Pytorch tensor.to(device) too slow?

I’m having an issue of slow .to(device) transfer of a single batch. If I understood correctly, dataloader should be sampled from in the main training loop and only then (when the whole batch is gathered) should be transferred to gpu with .to(device) method of the batch tensor?

My batch size is 32 samples x 64 features x 1000 length x 4 bytes (float32) / (1024*1024) = ~7MB and I’m using 1080Ti graphics card. 7MB tensor.to(device) should be pretty much instantaneous? Or am I missing something in my calculation?

bottleneck profiler data is available here https://pastebin.com/dvQe6Y2Q (copy raw data to gedit/notepad for easy view)

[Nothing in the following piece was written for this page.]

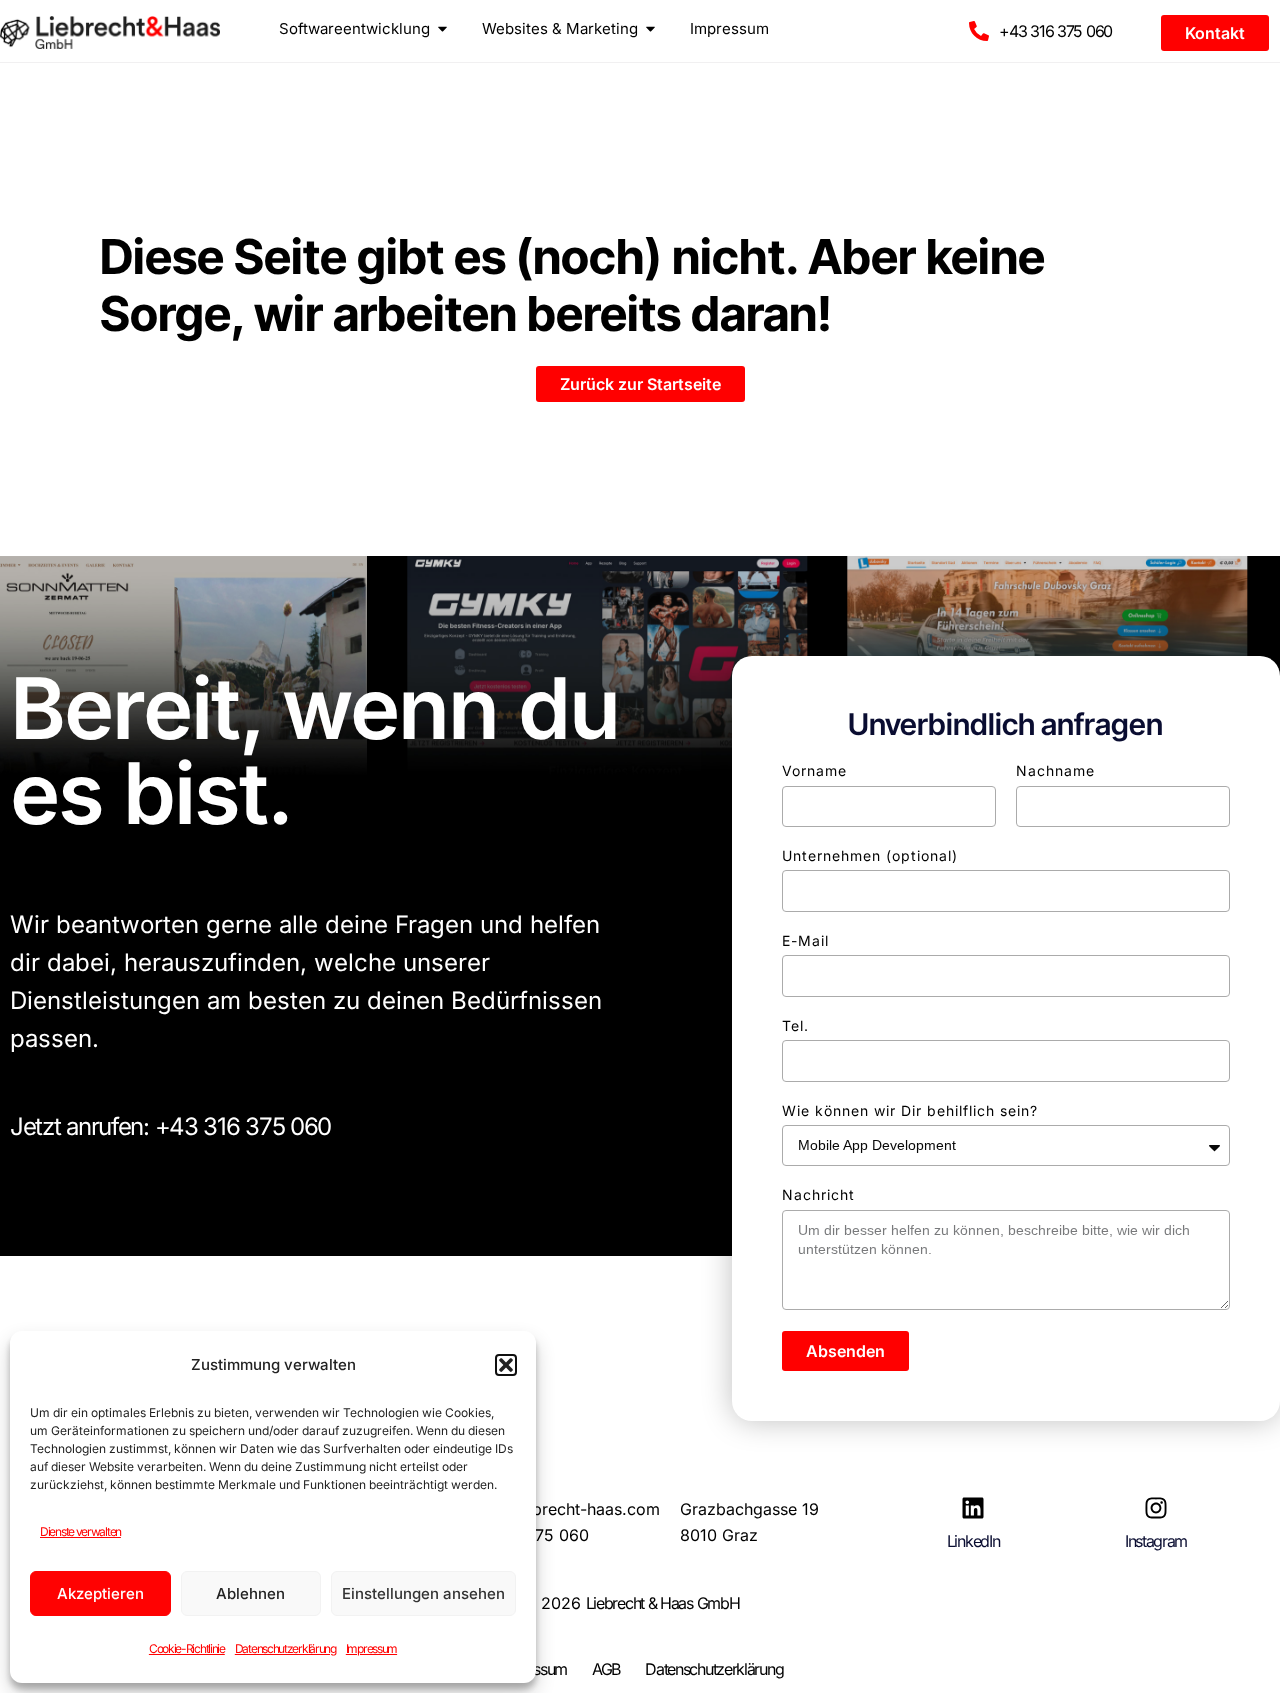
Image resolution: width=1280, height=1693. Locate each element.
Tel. (795, 1025)
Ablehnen (250, 1593)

here is the code that was profiled:

 it = iter(dataloader)
    for i in range(5):
        time_s = time.time()
        sample = next(it)
        optimizer.zero_grad()
        data = sample[0].to(device)
        iz = model(data)
        ctc_loss = nn.CTCLoss(zero_infinity=True)
        loss = ctc_loss(iz.transpose(0, 1).transpose(0, 2), sample[1], sample[2], sample[3])
        loss.backward()
        optimizer.step()
        time_e = time.time()
        print("Time ", time_e - time_s)
1 Like

Hi,

The cuda api is asynchronous for most operations. So a profiler that does not do proper synchronization won’t give you accurate informations.
In particular, a non-async copy to or from the GPU will force synchronization and so wait for all outstanding tasks.
So this is expected. You can try to add a torch.cuda.synchronize() just before this line and all the time will be spent in that function instead of the copy.

2 Likes

@albanD Thanks for response ! could you please elaborate more? I’ve seen elsewhere that pytorch just asynchronously (queues?) adds operations to gpu. If that’s the case what does torch.cuda.synchronize() do exactly (and how do I speed it up with async copy)? When I measure time with time.time() and with torch.cuda.synchronize() before t1 and t2, it says its very fast.

EDIT: Async copy should make it faster? I have tried pin_memory=True on the dataloader and .to(non_blocking=True), if async copy is the way, is that all ?

The cuda api is asynchronous. so yes it queues tasks for the gpu to execute. torch.cuda.synchronize() simply waits for all outstanding tasks to be finished before returning.

Async copy will be async. It depends on your workload/code whether or not it’s going to be faster. But it won’t make a huge difference for sure.